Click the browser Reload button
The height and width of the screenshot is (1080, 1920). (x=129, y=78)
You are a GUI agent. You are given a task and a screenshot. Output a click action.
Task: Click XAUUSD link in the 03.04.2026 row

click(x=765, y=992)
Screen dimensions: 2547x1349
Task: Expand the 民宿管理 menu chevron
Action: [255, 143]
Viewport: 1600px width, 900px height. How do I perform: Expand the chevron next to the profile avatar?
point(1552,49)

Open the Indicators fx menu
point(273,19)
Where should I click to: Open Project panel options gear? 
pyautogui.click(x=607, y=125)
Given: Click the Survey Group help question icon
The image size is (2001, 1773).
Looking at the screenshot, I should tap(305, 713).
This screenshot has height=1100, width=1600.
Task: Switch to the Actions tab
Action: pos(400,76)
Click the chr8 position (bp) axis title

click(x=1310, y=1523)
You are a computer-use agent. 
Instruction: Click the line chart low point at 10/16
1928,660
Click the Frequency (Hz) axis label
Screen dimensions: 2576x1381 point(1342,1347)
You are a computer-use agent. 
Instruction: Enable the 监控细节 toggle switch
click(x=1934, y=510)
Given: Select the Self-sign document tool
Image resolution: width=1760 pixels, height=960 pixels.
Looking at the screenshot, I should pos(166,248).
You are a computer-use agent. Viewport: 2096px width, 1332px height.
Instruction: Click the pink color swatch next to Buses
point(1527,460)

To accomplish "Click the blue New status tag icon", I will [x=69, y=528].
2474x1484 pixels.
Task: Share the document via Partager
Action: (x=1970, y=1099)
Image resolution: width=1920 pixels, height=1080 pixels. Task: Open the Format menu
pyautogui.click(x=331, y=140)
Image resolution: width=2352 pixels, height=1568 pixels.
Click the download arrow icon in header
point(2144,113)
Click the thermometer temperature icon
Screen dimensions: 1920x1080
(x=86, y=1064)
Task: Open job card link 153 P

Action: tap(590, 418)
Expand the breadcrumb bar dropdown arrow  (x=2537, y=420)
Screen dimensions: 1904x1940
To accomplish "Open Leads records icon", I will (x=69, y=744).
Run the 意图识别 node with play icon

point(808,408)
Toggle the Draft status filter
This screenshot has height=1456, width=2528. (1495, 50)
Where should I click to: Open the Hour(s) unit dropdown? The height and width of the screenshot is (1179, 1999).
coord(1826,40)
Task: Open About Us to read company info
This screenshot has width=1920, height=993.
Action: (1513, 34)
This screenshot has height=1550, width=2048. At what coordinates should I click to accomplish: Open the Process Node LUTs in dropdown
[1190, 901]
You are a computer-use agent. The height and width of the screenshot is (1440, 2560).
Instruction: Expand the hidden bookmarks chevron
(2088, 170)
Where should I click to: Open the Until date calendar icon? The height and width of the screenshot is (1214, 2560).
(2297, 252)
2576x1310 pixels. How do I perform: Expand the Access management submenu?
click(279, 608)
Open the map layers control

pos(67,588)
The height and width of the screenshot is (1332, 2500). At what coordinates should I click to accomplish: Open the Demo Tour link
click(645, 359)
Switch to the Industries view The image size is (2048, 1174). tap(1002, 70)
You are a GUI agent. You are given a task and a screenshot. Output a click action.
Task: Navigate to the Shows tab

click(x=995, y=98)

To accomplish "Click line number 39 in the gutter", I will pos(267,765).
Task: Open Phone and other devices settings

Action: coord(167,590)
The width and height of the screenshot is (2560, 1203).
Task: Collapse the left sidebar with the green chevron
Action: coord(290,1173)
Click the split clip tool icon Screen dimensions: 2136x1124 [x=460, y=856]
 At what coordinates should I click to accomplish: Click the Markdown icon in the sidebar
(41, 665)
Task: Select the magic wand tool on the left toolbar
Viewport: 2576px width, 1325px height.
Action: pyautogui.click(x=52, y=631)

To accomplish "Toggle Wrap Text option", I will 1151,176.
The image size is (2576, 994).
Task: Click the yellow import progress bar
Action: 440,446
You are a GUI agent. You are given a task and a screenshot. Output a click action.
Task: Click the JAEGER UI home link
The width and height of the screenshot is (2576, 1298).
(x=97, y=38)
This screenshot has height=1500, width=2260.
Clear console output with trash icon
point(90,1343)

**Exercise description**
Keeping every word and mark as it is, print the entries above.

**Reply**
Click the browser Reload button
The height and width of the screenshot is (1080, 1920). (x=129, y=78)
You are a GUI agent. You are given a task and a screenshot. Output a click action.
Task: Click XAUUSD link in the 03.04.2026 row

click(x=765, y=992)
Screen dimensions: 2547x1349
Task: Expand the 民宿管理 menu chevron
Action: [255, 143]
Viewport: 1600px width, 900px height. How do I perform: Expand the chevron next to the profile avatar?
point(1552,49)

Open the Indicators fx menu
point(273,19)
Where should I click to: Open Project panel options gear? 
pyautogui.click(x=607, y=125)
Given: Click the Survey Group help question icon
The image size is (2001, 1773).
Looking at the screenshot, I should tap(305, 713).
This screenshot has height=1100, width=1600.
Task: Switch to the Actions tab
Action: pos(400,76)
Click the chr8 position (bp) axis title

click(x=1310, y=1523)
You are a computer-use agent. 
Instruction: Click the line chart low point at 10/16
1928,660
Click the Frequency (Hz) axis label
Screen dimensions: 2576x1381 point(1342,1347)
You are a computer-use agent. 
Instruction: Enable the 监控细节 toggle switch
click(x=1934, y=510)
Given: Select the Self-sign document tool
Image resolution: width=1760 pixels, height=960 pixels.
Looking at the screenshot, I should pos(166,248).
You are a computer-use agent. Viewport: 2096px width, 1332px height.
Instruction: Click the pink color swatch next to Buses
point(1527,460)

To accomplish "Click the blue New status tag icon", I will [x=69, y=528].
2474x1484 pixels.
Task: Share the document via Partager
Action: (x=1970, y=1099)
Image resolution: width=1920 pixels, height=1080 pixels. Task: Open the Format menu
pyautogui.click(x=331, y=140)
Image resolution: width=2352 pixels, height=1568 pixels.
Click the download arrow icon in header
point(2144,113)
Click the thermometer temperature icon
Screen dimensions: 1920x1080
(x=86, y=1064)
Task: Open job card link 153 P

Action: tap(590, 418)
Expand the breadcrumb bar dropdown arrow  (x=2537, y=420)
Screen dimensions: 1904x1940
To accomplish "Open Leads records icon", I will (x=69, y=744).
Run the 意图识别 node with play icon

point(808,408)
Toggle the Draft status filter
This screenshot has height=1456, width=2528. (1495, 50)
Where should I click to: Open the Hour(s) unit dropdown? The height and width of the screenshot is (1179, 1999).
coord(1826,40)
Task: Open About Us to read company info
This screenshot has width=1920, height=993.
Action: (1513, 34)
This screenshot has height=1550, width=2048. At what coordinates should I click to accomplish: Open the Process Node LUTs in dropdown
[1190, 901]
You are a computer-use agent. The height and width of the screenshot is (1440, 2560).
Instruction: Expand the hidden bookmarks chevron
(2088, 170)
Where should I click to: Open the Until date calendar icon? The height and width of the screenshot is (1214, 2560).
(2297, 252)
2576x1310 pixels. How do I perform: Expand the Access management submenu?
click(279, 608)
Open the map layers control

pos(67,588)
The height and width of the screenshot is (1332, 2500). At what coordinates should I click to accomplish: Open the Demo Tour link
click(645, 359)
Switch to the Industries view The image size is (2048, 1174). tap(1002, 70)
You are a GUI agent. You are given a task and a screenshot. Output a click action.
Task: Navigate to the Shows tab

click(x=995, y=98)

To accomplish "Click line number 39 in the gutter", I will pos(267,765).
Task: Open Phone and other devices settings

Action: coord(167,590)
The width and height of the screenshot is (2560, 1203).
Task: Collapse the left sidebar with the green chevron
Action: coord(290,1173)
Click the split clip tool icon Screen dimensions: 2136x1124 [x=460, y=856]
 At what coordinates should I click to accomplish: Click the Markdown icon in the sidebar
(41, 665)
Task: Select the magic wand tool on the left toolbar
Viewport: 2576px width, 1325px height.
Action: pyautogui.click(x=52, y=631)

To accomplish "Toggle Wrap Text option", I will 1151,176.
The image size is (2576, 994).
Task: Click the yellow import progress bar
Action: 440,446
You are a GUI agent. You are given a task and a screenshot. Output a click action.
Task: Click the JAEGER UI home link
The width and height of the screenshot is (2576, 1298).
(x=97, y=38)
This screenshot has height=1500, width=2260.
Clear console output with trash icon
point(90,1343)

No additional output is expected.